Si l’Occident inquiète par sa façon d’ignorer ses sources et son histoire, il ne faut toutefois pas négliger un point très important lorsqu’on observe notre époque ; c’est que ce grand mensonge, qui est la base de toute identité, est incontournable, nécessaire, structural, aussi faux soit-il. […] Toute identité a comme fondement le camouflage de l’héritage de l’autre, le travestissement des origines. Paradoxalement, une bonne dose de narcissisme ouvre la possibilité de prendre en compte sa dette infinie envers l’autre, sans tomber en morceaux ou crouler sous la honte et la culpabilité. Voilà qui peut donner à penser à tous ceux qui ne conçoivent que la nécessité d’ouvrir les « Nous » à la multitude et à la différence. C’est oublier l’illusion première, fondamentale, la fiction qui permet tout le reste, la confiance et la sécurité intérieure qui permet l’ouverture, la générosité et l’hospitalité. […] Un certain sentiment d’unité permet d’éprouver l’hétérogène comme une source de désir plutôt que de menace (p. 74-75).
Cette identité-mémoire comme ciment national diabolisée par la nouvelle vague d’historiens pseudo-scientifiques, ce narcissisme condamné par tous les bien-pensants, cette tendance à vouloir diluer les « Nous » dans la multitude bien à la mode chez les grands champions des causes du cœur, voilà qu’on les montre pour ce qu’ils sont : essentiels pour apprécier l’Autre que soi. Sans Soi, point d’Autre que Soi. Sans solidité identitaire, pas d’accès à l’autre qui soit possible. Voilà ce que les sbires de la repentance multiculturelle sans-frontière devraient se tenir pour dit.
À l’approche d’une élection générale déterminante pour l’avenir du Québec, moment pivot pour l’éternel combat de notre peuple pour sa survie par le biais de la conquête de sa souveraineté, la relecture du Québec vers l’âge adulte de Nicolas Lévesque peut s’avérer utile. Le lecteur se frottera à un essai aussi fascinant que par moments décevant. Séparez le bon grain de l’ivraie, pardonnez à l’auteur quelques incongruités, mettez de côté la naïveté progressiste et vous accéderez à un terreau fertile pour alimenter votre réflexion sur la question nationale.
Lévesque dit être optimiste et aimer son époque. Il semble regretter que certains l’accueillent avec tant de réserves. Mais le réalisme-pessimiste n’est pas l’ennemi du mieux. Il en est la condition essentielle.

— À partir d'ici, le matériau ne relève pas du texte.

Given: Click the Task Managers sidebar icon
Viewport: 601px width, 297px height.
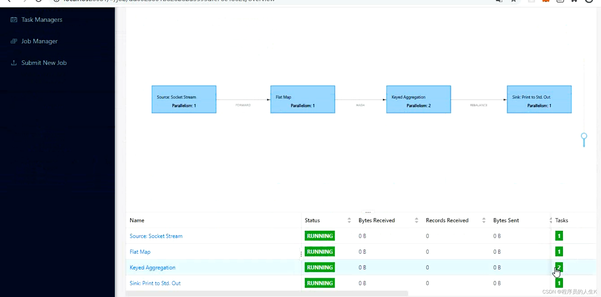Looking at the screenshot, I should pyautogui.click(x=14, y=20).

Croire, comme Nicolas Lévesque, que l’horizon est nécessairement radieux parce que le Québec vit la fin de son adolescence relève d’une naïveté typique de notre époque où pullulent les adulescents. La transition de l’adolescence à l’âge adulte – et le psychanalyste devrait le savoir mieux que quiconque – peut aussi bien être gage d’une vie merveilleuse et épanouissante que d’un naufrage d’un infini pathétisme. Il est possible de rater la transition. Faire œuvre utile aujourd’hui, c’est mettre en garde contre l’abîme potentiel vers lequel on chemine tous ensemble, Québécois, si rien n’est fait. C’est proposer l’autre chemin, le fameux « conflit signifiant et structurant » qui nous permettra d’éviter de terrifiants dégâts psychiques : psychose, autodestruction, régression pathologique. Là réside l’espoir, et non simplement dans le fait d’être à la croisée des chemins de notre développement. Se réjouir trop tôt, c’est foncer dans le mur le sourire aux lèvres.
Voilà la pensée qui devrait sous-tendre la lecture du Québec vers l’âge adulte chez quiconque souhaitant en tirer le meilleur. Voilà la pensée qui devrait obséder tous nos décideurs, tous nos penseurs nationaux, toute notre élite. Voilà la pensée qui est – hélas ! – absente de ce petit livre somme toute intéressant.